## PROBLEM TO SOLVE
Reproduce the items from the line with "The image size is (699, 521)." up to and including the line with "pyautogui.click(x=150, y=15)", switching "checkbox" to "toggle" and leaving everything else unchanged.

Item-finding records
========================================================================
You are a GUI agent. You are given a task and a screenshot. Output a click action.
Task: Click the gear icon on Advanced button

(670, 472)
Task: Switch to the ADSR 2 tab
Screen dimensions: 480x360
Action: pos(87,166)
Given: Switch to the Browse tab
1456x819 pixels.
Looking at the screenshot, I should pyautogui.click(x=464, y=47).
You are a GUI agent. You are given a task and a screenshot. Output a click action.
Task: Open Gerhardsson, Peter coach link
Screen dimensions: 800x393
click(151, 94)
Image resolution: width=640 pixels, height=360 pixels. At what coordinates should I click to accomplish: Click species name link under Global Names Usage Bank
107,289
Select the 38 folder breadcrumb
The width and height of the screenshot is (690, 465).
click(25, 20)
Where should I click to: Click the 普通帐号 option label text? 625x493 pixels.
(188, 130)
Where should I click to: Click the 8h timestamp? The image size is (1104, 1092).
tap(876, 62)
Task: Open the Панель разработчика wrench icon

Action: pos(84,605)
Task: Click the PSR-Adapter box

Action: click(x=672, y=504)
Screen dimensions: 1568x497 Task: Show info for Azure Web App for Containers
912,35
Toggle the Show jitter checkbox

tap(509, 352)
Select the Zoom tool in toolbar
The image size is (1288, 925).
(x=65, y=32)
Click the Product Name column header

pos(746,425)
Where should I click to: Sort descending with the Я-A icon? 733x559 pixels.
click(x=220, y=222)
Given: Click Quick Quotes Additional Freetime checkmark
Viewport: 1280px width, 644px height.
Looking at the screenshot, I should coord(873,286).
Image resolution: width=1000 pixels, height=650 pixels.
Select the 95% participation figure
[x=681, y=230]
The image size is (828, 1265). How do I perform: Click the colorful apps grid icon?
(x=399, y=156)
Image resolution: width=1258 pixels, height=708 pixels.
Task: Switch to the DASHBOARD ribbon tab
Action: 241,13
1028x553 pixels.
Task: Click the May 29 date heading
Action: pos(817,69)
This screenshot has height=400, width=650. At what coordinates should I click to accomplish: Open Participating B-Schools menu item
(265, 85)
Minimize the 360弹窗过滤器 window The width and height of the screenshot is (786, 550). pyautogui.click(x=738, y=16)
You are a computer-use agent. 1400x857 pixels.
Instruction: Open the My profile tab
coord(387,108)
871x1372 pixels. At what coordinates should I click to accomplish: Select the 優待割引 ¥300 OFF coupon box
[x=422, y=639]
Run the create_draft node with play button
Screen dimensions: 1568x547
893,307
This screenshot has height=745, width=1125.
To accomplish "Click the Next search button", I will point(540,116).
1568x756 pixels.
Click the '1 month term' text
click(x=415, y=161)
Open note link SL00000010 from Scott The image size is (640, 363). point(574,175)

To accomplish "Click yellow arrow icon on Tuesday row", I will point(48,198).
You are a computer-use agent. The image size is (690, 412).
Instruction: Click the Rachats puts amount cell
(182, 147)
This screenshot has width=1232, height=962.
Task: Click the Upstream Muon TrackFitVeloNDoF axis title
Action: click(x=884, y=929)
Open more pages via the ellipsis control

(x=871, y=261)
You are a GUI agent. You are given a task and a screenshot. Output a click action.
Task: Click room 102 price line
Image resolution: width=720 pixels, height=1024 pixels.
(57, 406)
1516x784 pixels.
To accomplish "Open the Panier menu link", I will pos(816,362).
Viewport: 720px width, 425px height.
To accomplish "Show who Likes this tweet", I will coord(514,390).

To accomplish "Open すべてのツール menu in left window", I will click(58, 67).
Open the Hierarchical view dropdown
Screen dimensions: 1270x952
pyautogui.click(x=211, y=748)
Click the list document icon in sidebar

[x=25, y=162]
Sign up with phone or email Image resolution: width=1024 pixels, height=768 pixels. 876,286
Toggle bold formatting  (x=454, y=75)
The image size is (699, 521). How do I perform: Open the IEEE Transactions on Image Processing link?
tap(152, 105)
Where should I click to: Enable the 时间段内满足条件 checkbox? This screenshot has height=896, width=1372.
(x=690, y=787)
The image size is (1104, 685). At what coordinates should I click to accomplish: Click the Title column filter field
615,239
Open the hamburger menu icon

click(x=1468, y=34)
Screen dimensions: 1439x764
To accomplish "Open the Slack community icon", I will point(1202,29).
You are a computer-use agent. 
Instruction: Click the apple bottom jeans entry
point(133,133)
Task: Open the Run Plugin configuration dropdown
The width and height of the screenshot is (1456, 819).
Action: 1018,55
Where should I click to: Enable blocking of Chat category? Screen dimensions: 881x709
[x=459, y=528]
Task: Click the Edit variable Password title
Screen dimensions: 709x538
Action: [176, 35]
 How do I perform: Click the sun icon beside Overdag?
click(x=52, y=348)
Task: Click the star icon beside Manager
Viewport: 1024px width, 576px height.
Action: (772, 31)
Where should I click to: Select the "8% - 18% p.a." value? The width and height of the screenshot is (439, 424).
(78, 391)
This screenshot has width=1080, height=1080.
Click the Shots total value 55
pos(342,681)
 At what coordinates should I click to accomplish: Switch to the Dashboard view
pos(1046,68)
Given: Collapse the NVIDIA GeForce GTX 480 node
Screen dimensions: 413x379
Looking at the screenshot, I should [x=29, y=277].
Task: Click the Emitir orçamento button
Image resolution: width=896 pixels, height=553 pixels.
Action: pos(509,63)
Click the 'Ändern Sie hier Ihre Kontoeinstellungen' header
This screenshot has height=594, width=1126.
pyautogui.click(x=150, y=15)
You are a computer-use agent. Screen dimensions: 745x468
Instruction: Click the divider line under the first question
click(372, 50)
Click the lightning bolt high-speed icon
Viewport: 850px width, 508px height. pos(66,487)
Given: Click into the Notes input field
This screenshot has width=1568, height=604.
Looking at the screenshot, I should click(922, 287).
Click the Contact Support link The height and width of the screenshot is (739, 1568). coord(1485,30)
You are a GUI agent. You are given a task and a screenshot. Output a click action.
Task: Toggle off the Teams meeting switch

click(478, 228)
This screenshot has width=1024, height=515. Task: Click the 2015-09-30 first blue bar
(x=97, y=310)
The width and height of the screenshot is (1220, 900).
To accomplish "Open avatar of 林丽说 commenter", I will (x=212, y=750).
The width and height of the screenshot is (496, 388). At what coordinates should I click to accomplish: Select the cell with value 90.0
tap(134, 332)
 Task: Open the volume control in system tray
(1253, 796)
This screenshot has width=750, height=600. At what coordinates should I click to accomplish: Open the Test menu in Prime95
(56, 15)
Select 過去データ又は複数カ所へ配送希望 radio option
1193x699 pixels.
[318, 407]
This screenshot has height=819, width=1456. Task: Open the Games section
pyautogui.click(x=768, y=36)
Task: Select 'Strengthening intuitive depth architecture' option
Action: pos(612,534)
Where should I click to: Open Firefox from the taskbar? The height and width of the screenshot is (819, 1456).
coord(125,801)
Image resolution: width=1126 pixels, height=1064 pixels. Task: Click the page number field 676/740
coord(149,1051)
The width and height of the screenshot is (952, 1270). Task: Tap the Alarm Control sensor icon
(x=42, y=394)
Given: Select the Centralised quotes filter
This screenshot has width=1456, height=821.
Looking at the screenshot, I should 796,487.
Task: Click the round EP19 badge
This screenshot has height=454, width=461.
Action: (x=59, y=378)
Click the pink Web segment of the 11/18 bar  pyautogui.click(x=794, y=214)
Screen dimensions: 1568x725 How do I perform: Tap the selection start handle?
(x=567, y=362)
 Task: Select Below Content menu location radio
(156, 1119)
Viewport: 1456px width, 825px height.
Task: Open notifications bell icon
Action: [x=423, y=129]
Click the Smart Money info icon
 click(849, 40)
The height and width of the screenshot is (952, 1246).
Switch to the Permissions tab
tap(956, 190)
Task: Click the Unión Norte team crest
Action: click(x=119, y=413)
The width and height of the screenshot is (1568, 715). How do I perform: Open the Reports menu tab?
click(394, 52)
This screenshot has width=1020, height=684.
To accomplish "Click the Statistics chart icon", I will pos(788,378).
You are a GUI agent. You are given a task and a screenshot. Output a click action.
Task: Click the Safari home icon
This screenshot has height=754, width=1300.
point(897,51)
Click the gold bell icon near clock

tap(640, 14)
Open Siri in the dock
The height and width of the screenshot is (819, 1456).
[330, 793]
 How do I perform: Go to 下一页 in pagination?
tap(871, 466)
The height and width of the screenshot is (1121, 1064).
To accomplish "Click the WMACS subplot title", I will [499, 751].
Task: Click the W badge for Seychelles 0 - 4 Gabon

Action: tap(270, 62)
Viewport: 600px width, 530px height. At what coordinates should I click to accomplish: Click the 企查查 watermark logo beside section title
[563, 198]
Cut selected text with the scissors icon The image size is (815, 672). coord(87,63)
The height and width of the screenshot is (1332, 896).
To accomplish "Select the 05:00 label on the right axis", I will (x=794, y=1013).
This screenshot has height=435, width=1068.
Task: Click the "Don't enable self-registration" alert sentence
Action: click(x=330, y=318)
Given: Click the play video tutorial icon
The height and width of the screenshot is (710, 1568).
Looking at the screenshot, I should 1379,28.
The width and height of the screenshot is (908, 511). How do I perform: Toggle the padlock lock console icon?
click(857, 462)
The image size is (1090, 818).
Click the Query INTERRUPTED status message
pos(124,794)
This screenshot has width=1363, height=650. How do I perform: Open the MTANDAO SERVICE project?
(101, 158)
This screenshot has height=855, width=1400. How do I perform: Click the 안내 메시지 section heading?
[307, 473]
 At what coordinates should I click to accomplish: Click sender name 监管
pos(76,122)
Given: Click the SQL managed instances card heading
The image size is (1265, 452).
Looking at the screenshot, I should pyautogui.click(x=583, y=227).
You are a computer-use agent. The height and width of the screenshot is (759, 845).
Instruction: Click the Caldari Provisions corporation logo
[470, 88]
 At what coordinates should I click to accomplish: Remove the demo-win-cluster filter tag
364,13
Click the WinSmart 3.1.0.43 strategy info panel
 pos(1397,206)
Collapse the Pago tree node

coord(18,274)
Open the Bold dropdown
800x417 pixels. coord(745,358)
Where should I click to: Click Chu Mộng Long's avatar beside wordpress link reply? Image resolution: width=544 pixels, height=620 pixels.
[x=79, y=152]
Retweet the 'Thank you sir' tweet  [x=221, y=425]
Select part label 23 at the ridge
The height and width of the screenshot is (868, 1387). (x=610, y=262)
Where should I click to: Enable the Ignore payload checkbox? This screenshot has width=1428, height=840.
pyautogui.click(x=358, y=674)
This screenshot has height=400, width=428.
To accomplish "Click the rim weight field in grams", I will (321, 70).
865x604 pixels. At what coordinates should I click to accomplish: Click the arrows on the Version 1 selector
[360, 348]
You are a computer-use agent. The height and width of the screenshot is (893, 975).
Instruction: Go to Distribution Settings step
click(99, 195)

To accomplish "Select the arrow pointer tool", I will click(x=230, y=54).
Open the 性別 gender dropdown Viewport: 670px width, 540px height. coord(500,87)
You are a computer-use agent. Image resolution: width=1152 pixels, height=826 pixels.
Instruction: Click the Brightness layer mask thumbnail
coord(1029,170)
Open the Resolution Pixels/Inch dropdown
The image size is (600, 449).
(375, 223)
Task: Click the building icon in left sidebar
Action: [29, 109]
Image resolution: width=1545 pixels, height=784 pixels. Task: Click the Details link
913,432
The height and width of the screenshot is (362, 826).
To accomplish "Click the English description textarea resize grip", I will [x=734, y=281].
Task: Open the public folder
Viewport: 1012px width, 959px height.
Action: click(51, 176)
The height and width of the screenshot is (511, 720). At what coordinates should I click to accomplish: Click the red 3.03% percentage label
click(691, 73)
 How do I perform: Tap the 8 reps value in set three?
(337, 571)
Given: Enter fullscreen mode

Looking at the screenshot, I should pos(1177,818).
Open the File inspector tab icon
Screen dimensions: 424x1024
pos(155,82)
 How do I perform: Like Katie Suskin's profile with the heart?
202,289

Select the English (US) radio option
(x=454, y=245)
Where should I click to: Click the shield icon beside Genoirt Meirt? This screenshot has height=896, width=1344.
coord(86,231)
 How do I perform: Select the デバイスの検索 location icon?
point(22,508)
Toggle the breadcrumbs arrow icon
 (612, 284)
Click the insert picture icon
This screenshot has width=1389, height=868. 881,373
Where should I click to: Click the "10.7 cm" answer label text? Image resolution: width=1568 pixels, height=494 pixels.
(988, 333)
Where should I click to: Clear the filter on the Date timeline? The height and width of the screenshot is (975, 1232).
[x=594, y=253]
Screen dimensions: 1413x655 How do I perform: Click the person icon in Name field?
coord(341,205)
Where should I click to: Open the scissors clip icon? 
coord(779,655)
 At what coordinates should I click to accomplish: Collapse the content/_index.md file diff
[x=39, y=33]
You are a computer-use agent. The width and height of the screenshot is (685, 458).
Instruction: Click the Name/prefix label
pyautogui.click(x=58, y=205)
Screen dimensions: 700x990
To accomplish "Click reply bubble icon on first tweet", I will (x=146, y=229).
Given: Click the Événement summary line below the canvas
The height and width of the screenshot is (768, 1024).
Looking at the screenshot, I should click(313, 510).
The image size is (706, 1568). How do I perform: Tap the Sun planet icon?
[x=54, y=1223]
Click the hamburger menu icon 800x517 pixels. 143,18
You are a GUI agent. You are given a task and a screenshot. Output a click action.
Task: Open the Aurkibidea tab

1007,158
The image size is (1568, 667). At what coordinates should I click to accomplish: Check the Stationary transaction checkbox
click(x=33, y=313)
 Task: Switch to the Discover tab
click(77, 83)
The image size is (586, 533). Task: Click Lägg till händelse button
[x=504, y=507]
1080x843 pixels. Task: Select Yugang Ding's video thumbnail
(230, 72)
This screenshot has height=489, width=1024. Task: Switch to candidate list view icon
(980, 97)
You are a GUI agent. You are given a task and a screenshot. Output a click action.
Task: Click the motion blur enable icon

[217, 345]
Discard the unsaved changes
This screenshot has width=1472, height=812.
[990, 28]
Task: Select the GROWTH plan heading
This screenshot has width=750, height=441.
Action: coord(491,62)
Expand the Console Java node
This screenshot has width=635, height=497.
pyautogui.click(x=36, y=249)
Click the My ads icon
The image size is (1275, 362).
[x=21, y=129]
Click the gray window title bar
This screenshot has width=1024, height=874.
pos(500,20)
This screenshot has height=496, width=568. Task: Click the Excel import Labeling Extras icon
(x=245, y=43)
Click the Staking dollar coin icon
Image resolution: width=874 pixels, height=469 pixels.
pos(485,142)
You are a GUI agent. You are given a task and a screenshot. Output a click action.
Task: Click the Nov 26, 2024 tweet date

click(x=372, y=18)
========================================================================
## OUTPUT OF THE TASK
The image size is (699, 521). How do I perform: Open the IEEE Transactions on Image Processing link?
tap(152, 105)
Where should I click to: Enable the 时间段内满足条件 toggle? This screenshot has height=896, width=1372.
(x=690, y=787)
The image size is (1104, 685). At what coordinates should I click to accomplish: Click the Title column filter field
615,239
Open the hamburger menu icon

click(x=1468, y=34)
Screen dimensions: 1439x764
To accomplish "Open the Slack community icon", I will point(1202,29).
You are a computer-use agent. 
Instruction: Click the apple bottom jeans entry
point(133,133)
Task: Open the Run Plugin configuration dropdown
The width and height of the screenshot is (1456, 819).
Action: 1018,55
Where should I click to: Enable blocking of Chat category? Screen dimensions: 881x709
[x=459, y=528]
Task: Click the Edit variable Password title
Screen dimensions: 709x538
Action: [176, 35]
 How do I perform: Click the sun icon beside Overdag?
click(x=52, y=348)
Task: Click the star icon beside Manager
Viewport: 1024px width, 576px height.
Action: (772, 31)
Where should I click to: Select the "8% - 18% p.a." value? The width and height of the screenshot is (439, 424).
(78, 391)
This screenshot has width=1080, height=1080.
Click the Shots total value 55
pos(342,681)
 At what coordinates should I click to accomplish: Switch to the Dashboard view
pos(1046,68)
Given: Collapse the NVIDIA GeForce GTX 480 node
Screen dimensions: 413x379
Looking at the screenshot, I should [x=29, y=277].
Task: Click the Emitir orçamento button
Image resolution: width=896 pixels, height=553 pixels.
Action: pos(509,63)
Click the 'Ändern Sie hier Ihre Kontoeinstellungen' header
This screenshot has height=594, width=1126.
pyautogui.click(x=150, y=15)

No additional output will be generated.